C’est très difficile. Ce qu’on ressent en lisant un livre est tellement intime que la proposition subjective d’un réalisateur est souvent loin de ce qu’on avait imaginé. En outre, le roman « fleuve » de Lemaitre est tellement dense qu’il fallait forcément renoncer à certains éléments : lesquels, comment ? Dans son scénario, Albert Dupontel a réussi le tour de force d’en conserver l’ADN.
Avez-vous déjà été enthousiasmé par l’adaptation d’un roman au cinéma ?

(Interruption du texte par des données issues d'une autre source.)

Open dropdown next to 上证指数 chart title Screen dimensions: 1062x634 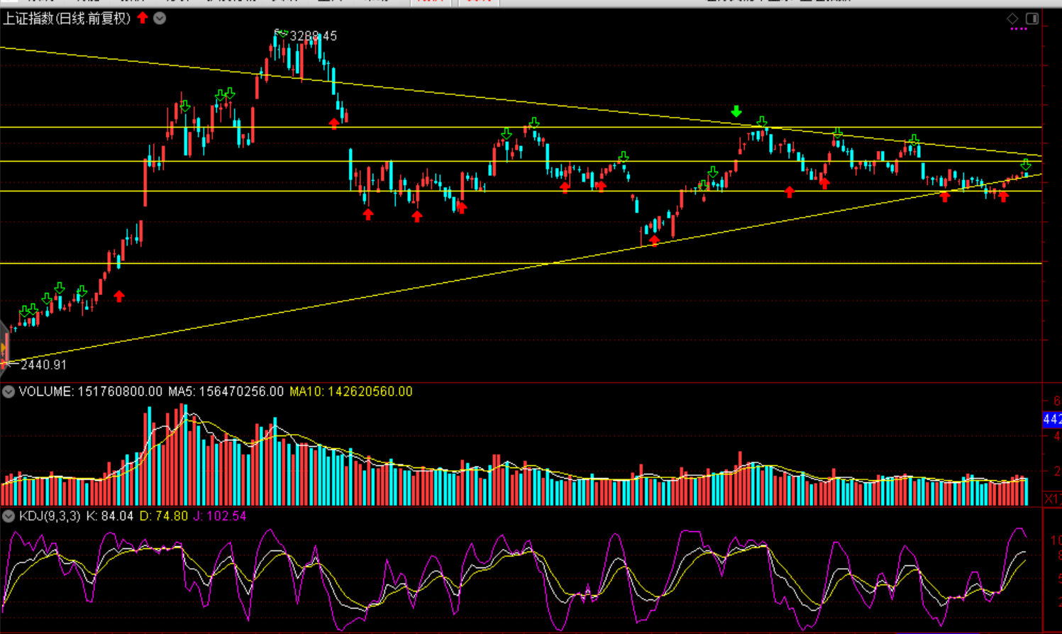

The Hours de Stephen Daldry (à partir de l’oeuvre de Michael Cunningham), a été une réussite. Il y a quelques années, j’ai aussi été agréablement surpris par Hamlet de Kenneth Branagh. Je n’ai pas d’autres films qui me viennent comme ça, spontanément… En revanche, ce qui se fait davantage aujourd’hui, et qui marche, c’est l’adaptation de films au théâtre : Les Damnés de Visconti ou même La Règle du jeu de Renoir (en ce moment à La Comédie-Française avec Laurent Lafitte, justement NDLR).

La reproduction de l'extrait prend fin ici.